The development and validation of analytical methods is a key to succeed in investigating noncovalent interactions between biomolecules or between small molecules and biomolecules. Electrospray ionization mass spectrometry (ESI-MS) was applied with a Fourier transform ion cyclotron resonance mass spectrometer (FTICR-MS) as well as a quadrupole/time-of-flight tandem mass spectrometer (QqToF-MS) for a systematic investigation of noncovalent complexes based on nucleobase pairing in an artificial and noncharged backbone topology. Synthetical beta-peptide helices covalently modified with nucleobases were organized by recognition of a sequence of four nucleobases. Specific duplexes of beta-peptide helices were obtained on the basis of hydrogen bonding base pair complementarity. Oligomer interactions were detected with defined stoichiometry and sensitivity for the respective duplex stability. FTICR-MS and QqToF-MS were used equally well to indicate double strand stabilities in agreement with the dissociation data determined by UV spectroscopy.

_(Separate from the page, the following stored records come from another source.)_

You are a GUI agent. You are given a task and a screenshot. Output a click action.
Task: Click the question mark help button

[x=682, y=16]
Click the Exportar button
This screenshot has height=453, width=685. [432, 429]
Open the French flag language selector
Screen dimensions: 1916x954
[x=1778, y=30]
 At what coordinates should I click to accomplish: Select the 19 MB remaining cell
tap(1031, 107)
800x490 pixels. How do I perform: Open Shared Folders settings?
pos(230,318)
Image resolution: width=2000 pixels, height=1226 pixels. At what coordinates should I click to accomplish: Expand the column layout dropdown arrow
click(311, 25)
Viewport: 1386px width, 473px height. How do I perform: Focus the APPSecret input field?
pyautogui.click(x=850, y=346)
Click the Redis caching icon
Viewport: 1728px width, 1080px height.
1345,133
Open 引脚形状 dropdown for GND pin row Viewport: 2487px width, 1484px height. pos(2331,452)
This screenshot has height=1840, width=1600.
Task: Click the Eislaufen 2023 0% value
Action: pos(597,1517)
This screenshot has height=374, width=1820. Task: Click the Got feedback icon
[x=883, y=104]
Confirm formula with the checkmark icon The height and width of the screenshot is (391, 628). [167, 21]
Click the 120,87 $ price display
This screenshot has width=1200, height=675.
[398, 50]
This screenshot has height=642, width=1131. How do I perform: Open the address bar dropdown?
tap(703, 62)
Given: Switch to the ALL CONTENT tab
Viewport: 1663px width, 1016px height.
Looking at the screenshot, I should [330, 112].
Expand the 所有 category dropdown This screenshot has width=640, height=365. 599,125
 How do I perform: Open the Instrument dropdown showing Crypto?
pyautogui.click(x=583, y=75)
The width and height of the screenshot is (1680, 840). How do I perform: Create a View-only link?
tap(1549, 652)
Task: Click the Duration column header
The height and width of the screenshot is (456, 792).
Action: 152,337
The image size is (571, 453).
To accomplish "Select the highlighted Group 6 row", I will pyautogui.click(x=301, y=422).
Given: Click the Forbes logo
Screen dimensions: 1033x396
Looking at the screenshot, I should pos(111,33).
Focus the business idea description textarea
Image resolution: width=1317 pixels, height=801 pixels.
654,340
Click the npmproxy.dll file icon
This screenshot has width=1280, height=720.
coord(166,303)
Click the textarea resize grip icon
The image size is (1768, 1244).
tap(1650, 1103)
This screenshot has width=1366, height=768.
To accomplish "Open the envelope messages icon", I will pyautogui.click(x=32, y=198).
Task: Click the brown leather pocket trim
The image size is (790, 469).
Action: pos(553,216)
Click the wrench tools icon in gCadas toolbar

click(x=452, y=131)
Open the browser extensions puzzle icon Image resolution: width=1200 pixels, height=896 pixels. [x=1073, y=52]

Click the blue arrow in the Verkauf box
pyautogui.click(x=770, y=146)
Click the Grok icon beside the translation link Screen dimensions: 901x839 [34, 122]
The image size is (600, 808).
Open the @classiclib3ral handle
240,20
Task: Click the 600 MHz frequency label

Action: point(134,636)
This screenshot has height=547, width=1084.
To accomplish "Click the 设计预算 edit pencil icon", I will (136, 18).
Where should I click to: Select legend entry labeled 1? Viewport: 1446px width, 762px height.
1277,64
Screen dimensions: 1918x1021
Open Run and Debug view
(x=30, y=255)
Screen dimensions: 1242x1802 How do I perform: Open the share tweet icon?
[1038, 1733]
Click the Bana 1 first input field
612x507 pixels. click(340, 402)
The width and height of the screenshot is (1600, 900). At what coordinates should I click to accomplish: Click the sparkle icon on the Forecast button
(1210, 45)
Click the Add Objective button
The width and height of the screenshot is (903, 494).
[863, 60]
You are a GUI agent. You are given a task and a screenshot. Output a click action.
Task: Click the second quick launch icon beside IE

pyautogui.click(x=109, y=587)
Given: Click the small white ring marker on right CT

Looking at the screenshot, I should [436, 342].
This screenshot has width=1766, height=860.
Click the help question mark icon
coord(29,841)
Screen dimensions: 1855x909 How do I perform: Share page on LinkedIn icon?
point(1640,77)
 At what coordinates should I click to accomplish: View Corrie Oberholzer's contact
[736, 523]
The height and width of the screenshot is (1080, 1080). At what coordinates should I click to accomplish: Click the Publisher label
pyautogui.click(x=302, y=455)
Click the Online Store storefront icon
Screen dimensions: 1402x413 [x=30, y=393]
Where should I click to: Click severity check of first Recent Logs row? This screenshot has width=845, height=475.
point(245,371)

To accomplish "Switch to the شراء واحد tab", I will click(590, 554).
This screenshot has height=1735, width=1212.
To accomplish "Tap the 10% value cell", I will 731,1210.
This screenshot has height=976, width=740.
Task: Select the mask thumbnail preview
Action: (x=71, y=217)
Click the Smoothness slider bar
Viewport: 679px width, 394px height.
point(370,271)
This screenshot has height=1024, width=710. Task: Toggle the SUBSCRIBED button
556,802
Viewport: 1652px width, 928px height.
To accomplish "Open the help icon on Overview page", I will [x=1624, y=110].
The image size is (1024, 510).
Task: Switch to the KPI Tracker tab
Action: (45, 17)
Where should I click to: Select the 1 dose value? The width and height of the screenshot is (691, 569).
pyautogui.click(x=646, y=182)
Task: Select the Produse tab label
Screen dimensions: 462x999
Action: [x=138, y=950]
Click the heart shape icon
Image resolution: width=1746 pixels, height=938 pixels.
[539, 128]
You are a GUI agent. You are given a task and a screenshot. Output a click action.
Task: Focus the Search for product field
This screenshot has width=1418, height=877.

Furthermore, the dissociation energies of gas phase ions of the noncovalent complexes were analyzed with collision induced dissociation (CID)-MS/MS and infrared multiphoton dissociation (IRMPD)-MS/MS. The CID conditions turned out to be too harsh for a differentiation of the duplex stabilities, whereas IRMPD might be developed as a technique to detect even small interaction energy differences.